To be sure, in certain instances, Meagher tempered the American focus of his message, perhaps in order to persuade more recent arrivals in the United States. After the carnage of the mid-1862 Peninsula campaign, Meagher spoke at the Seventh Regiment Armory in New York City during a recruiting drive. There, sweltering heat and a cramped space led to a raucous crowd. Along with including his usual American themes, Meagher revealed his dual sense of identity by asking his “countrymen” to stand by his Irish Brigade, “true to the Republic…and true to the memories, the pride and the homes of Ireland,” and he spoke not of the American colors but of the green flag borne by Irish heroes. The New York Times interpreted the positive reaction of Meagher’s audience as proof of their loyalty to the United States, describing how the Irish Americans “adjourned amid the most earnest enthusiasm, evincing as determined patriotism and unswerving loyalty as ever was displayed in a public gathering, and practically demonstrating that the hearts of Irishmen throb with as pure devotion to our flag as ever animated the hearts of a free and noble people.”18

In contrast to his Seventh Regiment Armory speech, most times, Meagher proclaimed the primacy of the mission in America. In declining an 1862 invitation to celebrate St. Patrick’s Day in Chicago, Meagher addressed insinuations that Ireland’s plight remained forefront to Irish Americans: “You perceive that…the perils of another land…have been uppermost in my mind,” Meagher wrote, before he assured his correspondent, “The country must again be tranquil and united. We, adopted citizens, owe to her our first duty. Upon her destiny depends the fate of Democracy, the world over.”19

Meagher, who started the war as a pro-Southern Democrat devoted to Irish nationalism, came to articulate how Irish American service earned that community inclusion within the broader nation. By fighting and dying for the Union, Meagher argued, Irish Americans tangibly affirmed their naturalization by showing loyalty to its republican ideals. Moreover, Meagher announced, Irish Americans redeemed the Republic by defeating a nativist impulse that had tarnished America’s true values. Meagher consistently asserted that Irish Americans helped restore the United States to her position as a beacon of democracy for the entire world, and gave hope and help to Ireland in the process.

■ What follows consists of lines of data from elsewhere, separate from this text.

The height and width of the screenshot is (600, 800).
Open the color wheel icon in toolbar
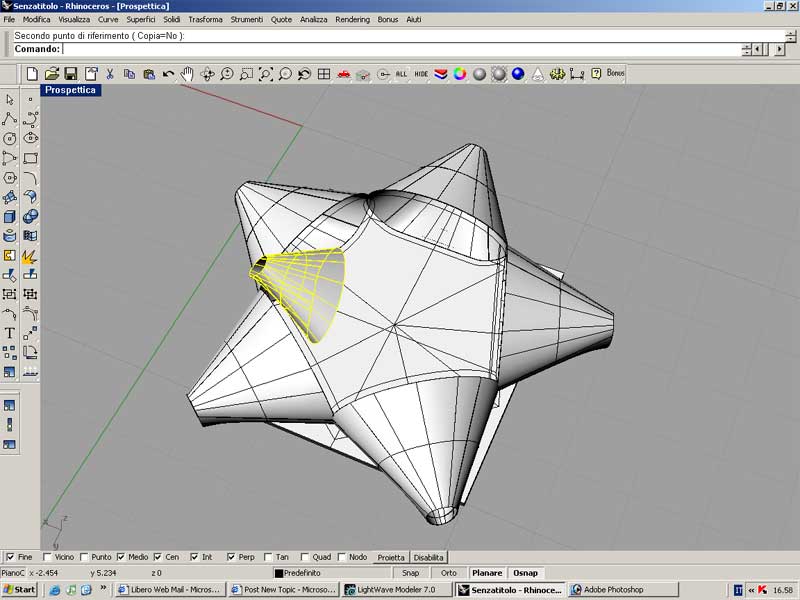460,74
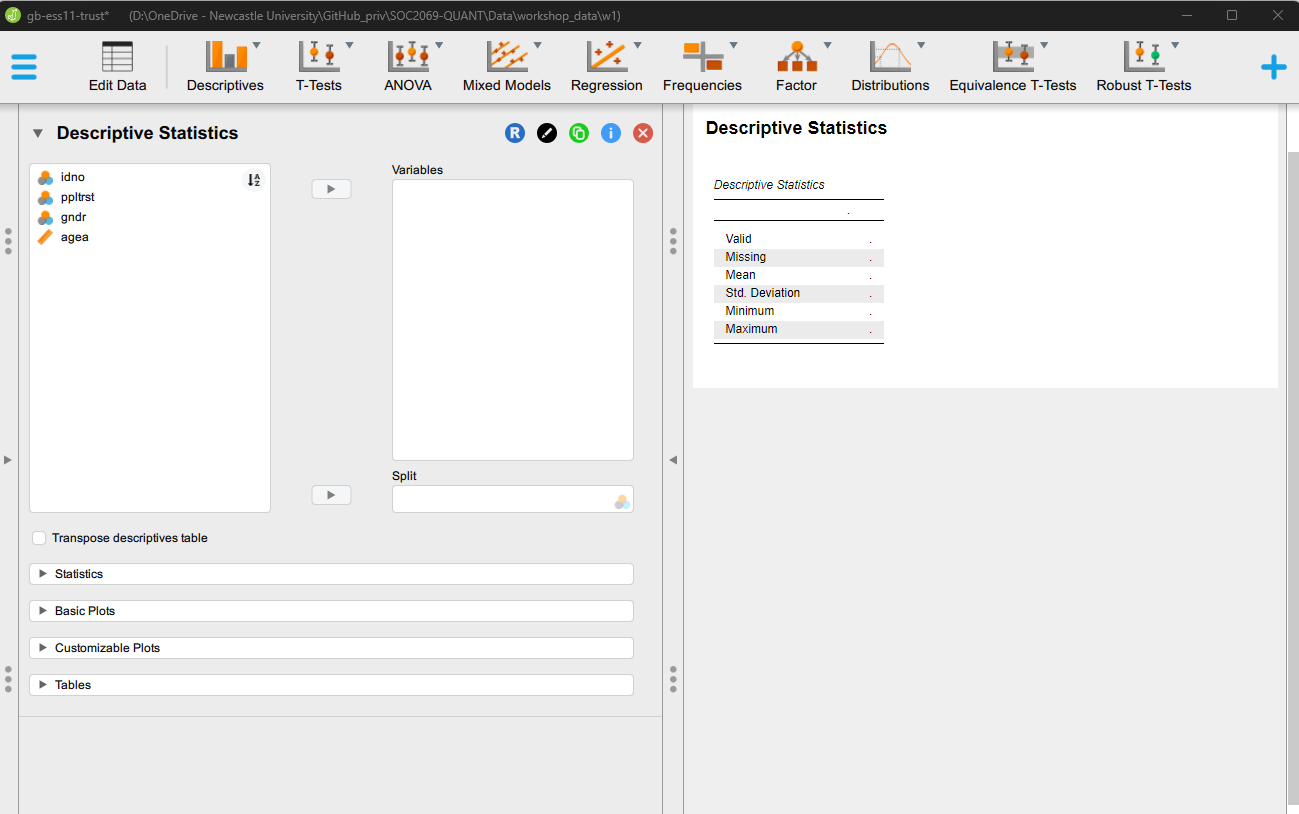The image size is (1299, 814).
Task: Open the Regression menu
Action: coord(606,66)
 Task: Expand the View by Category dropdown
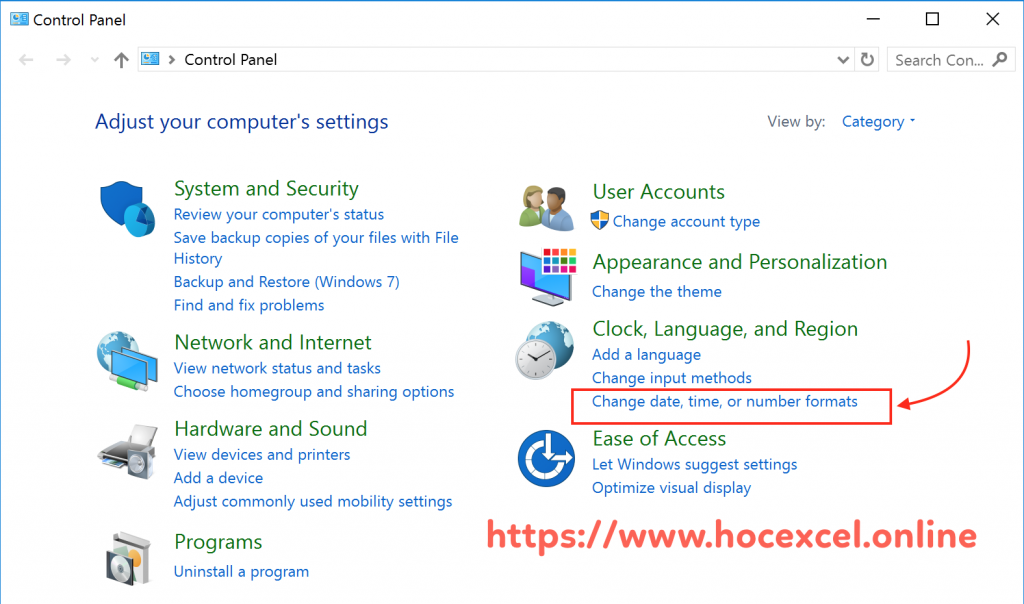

The concepts of equal citizenship, American identity, and inclusion based on military service also appear in private statements from less prominent Irish Americans. Despite coming slightly later than the period on which this chapter focuses, the 1863 letters of Peter Welsh address all three themes in a quintessential way. Welsh’s letters shed light on the ideological, as well as the mundane, reasons why Irish Americans joined the Union army. Moreover, the letters reveal Welsh’s swift sense of belonging in America and his consciousness of the importance of citizenship, prerequisites if Irish Americans were to press for continued legal change after the war. Welsh’s letters help us understand how an Irish American explored privately, in the course of rationalizing his decision to fight for the Union, the dual identity and concept of American citizenship that Meagher articulated publicly.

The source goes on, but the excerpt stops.